Garfield is an inner-city school primarily made up of Black kids. Deuker is honest in describing the white, middle-class mindset that perceives “blacks and crime as going together” (133). “So,” Joe says, “when a white team plays a black team it’s doubly psyched out: the white team thinks the other guys are both better and meaner” (133). It is clear in the locker room before the game that all the Eastside players believe they are going to lose. A part of Joe is willing to lose to put the question of his soul to rest. Listening to the Garfield players in the other locker room, Joe becomes furious at his teammates for having given up before the game begins. He asks Raible for a one-minute team-only meeting. Joe speaks briefly, stirring a little enthusiasm among his teammates. The game is extremely rough and competitive. Raible has no real insight or understanding of the game to offer. Worn down at halftime, Joe and his team improvise and force Garfield to change their game. Weary as the game winds down, Eastside slowly loses its cushion until they lead by only one point. In the final seconds, Joe takes a charge, and Eastside wins to become 12-0. Lying in bed that night, Joe decides he must be getting supernatural assistance.

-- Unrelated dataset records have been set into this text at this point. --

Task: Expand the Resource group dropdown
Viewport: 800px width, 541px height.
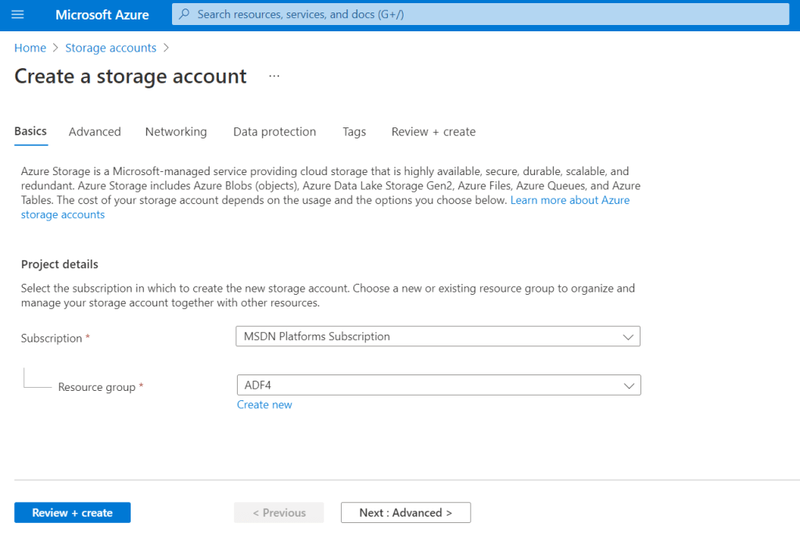Action: point(438,385)
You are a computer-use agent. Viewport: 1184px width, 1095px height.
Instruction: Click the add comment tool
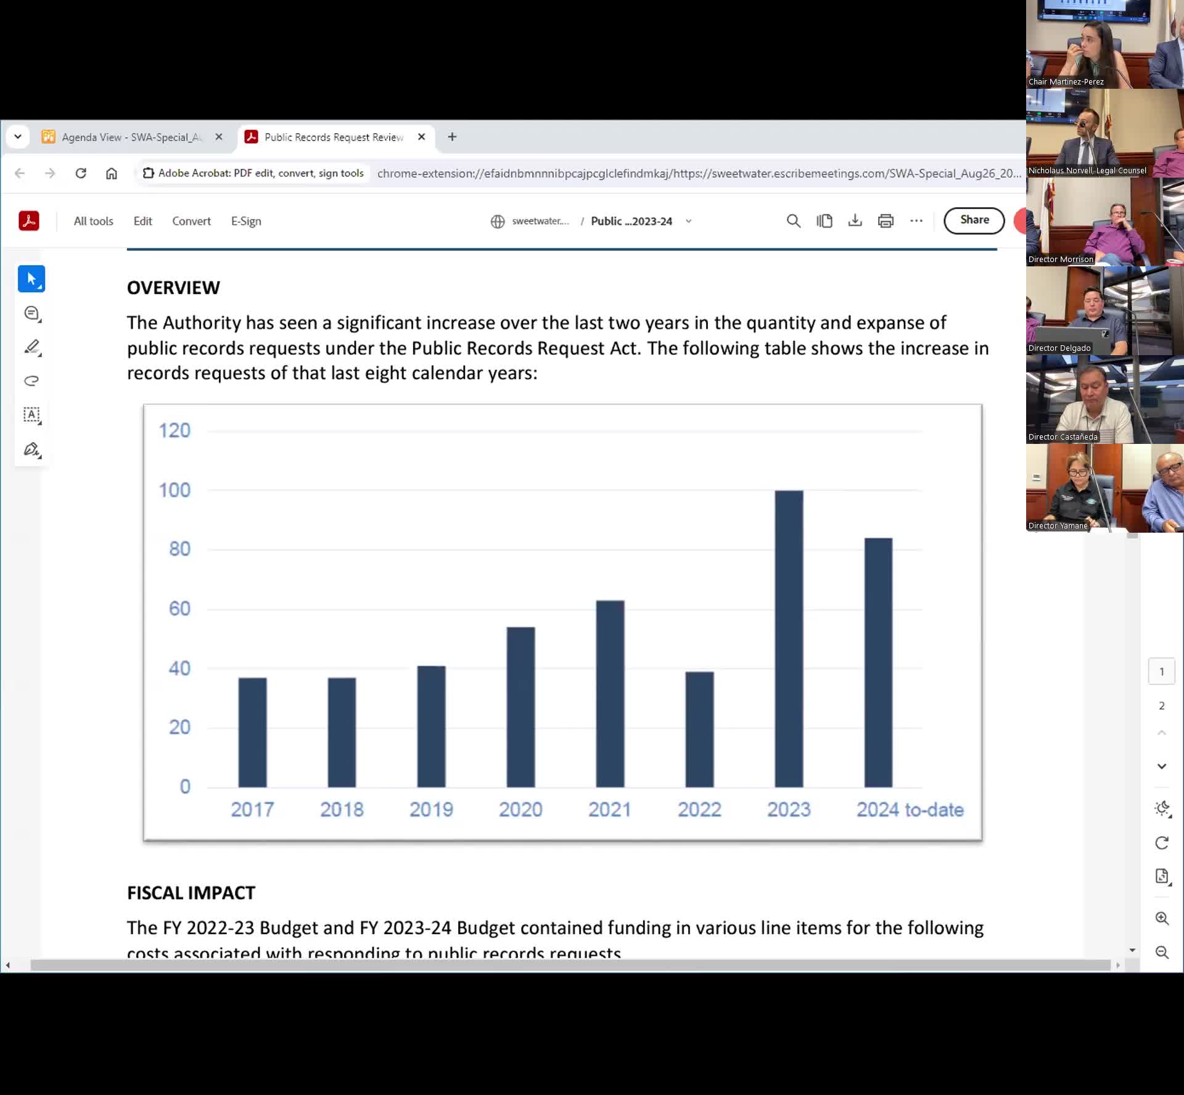click(x=31, y=313)
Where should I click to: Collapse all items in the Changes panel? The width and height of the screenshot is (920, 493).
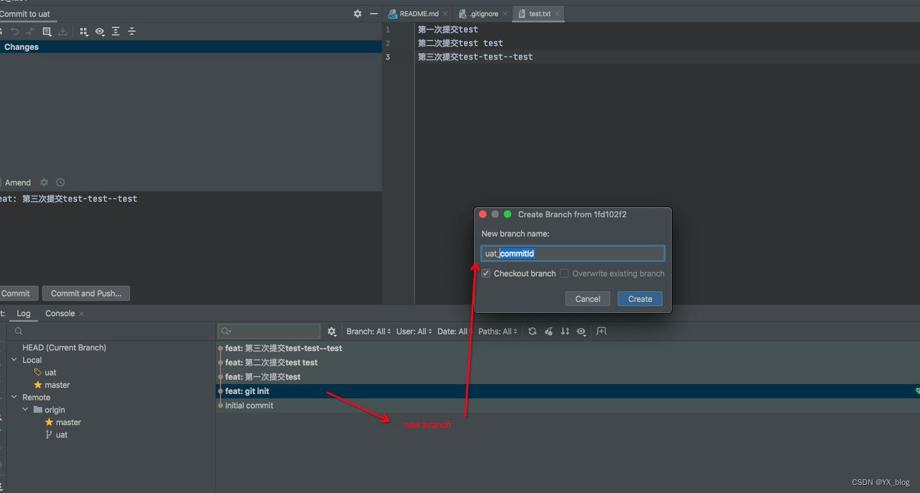tap(131, 31)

If Part 2 reflects Joe’s growing misery, Part 3 demonstrates Joe’s ascendancy. It begins with Joe offering his soul to the devil in return for a glorious full season of basketball and continues when he comes out of the gym and fearlessly faces down four boys who want to bully him. Things serendipitously fall into place for Joe, including the fluke injury of another player, giving Joe a spot on the varsity team.
The first basketball game reveals Joe’s reluctance to step up. He assumes initially that he will simply be allowed a few minutes of playing time. As much as anyone else, Joe is surprised when his last-minute heroics result in an initial one-point victory for Eastside.
For fans of basketball, these chapters describing the games Eastside plays are quite revelatory. Deuker describes the ebb and flow of the contest from the perspective of players on the court in a way spectators seldom grasp. He also reveals Joe’s gradual shift from second string to first string to first choice for shooting the ball. Joe’s emergence is not mercurial but rather takes place in fits and starts with missteps. It is not as if the devil is causing every shot Joe takes to fall through the hoop. The distinction means Joe is growing rather than that he is already a complete, dominate player.
In the classroom, as the English students conclude their study of Doctor Faustus, discussion of his damnation brings the subject of recompense home to Joe. He wonders what hell must really be like. He considers the possibility that, if hell is where you get exactly what you want, he might already be in hell. He struggles as well with the notion that Faustus’s damnation cut him off from human fellowship. This ironically comes at a moment when John tells him the team is dependent upon Joe and will only do as well as he does. From this point forward in the story, there are references in Joe’s life that mirror that of Faustus—such as his mother, like Faustus, procuring grapes from India—that cause Joe to perceive that the devil is present and observing.
The Garfield game, the final one before league play begins, is a turning point for Joe in two ways. It is the first time he verbally asserts himself as a leader by giving a pep talk. He also totally abandons Raible’s game plan and guides the team into a narrow victory. Deuker is unsparing in describing the racial overtones of inner-city versus suburban basketball as he describes the Garfield game, and Joe is candid and revealing in his comments.